#### [Exercise aim]
What you return must be every line below that includes the word "sidebar".

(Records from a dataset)
● ● ● ● ●
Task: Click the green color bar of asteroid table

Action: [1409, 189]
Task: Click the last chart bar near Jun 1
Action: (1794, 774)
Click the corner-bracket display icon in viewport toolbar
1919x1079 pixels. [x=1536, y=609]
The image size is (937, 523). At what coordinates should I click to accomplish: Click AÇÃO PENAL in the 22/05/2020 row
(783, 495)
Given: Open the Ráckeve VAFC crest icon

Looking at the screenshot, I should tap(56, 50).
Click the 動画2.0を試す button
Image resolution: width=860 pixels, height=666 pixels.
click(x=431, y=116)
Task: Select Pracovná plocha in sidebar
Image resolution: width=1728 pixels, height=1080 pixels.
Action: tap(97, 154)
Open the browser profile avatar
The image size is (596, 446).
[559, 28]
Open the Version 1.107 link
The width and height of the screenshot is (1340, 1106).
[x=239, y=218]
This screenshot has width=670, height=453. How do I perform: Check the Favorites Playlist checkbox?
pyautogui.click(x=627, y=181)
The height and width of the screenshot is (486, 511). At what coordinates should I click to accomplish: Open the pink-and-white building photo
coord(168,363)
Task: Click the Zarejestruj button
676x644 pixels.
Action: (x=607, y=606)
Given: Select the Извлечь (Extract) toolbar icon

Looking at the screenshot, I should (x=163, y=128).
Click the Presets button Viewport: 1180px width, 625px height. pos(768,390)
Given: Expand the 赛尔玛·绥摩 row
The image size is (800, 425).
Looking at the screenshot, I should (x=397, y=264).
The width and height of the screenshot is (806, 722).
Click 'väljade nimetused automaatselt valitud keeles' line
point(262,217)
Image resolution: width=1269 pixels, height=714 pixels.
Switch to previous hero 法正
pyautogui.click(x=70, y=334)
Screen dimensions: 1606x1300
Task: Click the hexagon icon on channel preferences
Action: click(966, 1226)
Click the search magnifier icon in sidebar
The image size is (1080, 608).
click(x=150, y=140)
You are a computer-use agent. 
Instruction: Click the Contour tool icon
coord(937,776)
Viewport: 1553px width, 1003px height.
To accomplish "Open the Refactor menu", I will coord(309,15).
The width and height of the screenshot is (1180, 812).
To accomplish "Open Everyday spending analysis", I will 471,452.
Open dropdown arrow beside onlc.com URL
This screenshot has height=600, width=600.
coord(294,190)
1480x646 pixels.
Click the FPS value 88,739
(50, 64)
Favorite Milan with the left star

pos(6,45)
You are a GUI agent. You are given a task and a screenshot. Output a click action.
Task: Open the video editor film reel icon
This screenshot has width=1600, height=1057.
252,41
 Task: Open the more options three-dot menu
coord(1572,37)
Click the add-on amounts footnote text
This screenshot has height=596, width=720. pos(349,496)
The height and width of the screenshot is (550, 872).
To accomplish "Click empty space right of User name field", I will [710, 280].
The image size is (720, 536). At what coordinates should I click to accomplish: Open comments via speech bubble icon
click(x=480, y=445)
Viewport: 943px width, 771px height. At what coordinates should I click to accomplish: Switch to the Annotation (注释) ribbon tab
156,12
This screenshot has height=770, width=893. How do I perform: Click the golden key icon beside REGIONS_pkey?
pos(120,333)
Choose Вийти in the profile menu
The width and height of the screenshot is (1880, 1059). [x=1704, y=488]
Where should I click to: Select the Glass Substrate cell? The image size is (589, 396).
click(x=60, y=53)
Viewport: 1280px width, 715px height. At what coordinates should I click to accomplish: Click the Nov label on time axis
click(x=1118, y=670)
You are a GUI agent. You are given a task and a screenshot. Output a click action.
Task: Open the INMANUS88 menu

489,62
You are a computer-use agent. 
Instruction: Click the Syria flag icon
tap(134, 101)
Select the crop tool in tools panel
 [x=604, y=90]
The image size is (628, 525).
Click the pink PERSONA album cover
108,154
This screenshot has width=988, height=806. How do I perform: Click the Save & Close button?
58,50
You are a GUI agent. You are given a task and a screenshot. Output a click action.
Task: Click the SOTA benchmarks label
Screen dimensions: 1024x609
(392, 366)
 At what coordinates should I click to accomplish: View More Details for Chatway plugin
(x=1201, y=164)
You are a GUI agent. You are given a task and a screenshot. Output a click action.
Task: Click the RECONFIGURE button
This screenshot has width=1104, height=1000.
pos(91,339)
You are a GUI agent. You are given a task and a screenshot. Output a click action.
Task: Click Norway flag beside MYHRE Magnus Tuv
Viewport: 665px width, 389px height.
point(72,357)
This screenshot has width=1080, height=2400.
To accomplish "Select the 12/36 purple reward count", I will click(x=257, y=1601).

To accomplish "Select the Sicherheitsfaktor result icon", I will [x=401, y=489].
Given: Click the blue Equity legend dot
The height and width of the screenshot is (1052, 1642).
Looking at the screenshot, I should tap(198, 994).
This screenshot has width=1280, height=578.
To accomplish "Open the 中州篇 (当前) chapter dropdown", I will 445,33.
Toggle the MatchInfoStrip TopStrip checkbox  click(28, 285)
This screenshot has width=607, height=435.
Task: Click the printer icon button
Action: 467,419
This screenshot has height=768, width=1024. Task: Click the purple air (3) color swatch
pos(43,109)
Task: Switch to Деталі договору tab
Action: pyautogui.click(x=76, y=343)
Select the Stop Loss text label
● ● ● ● ●
#### [Answer section]
Task: Select Pracovná plocha in sidebar
Click the search magnifier icon in sidebar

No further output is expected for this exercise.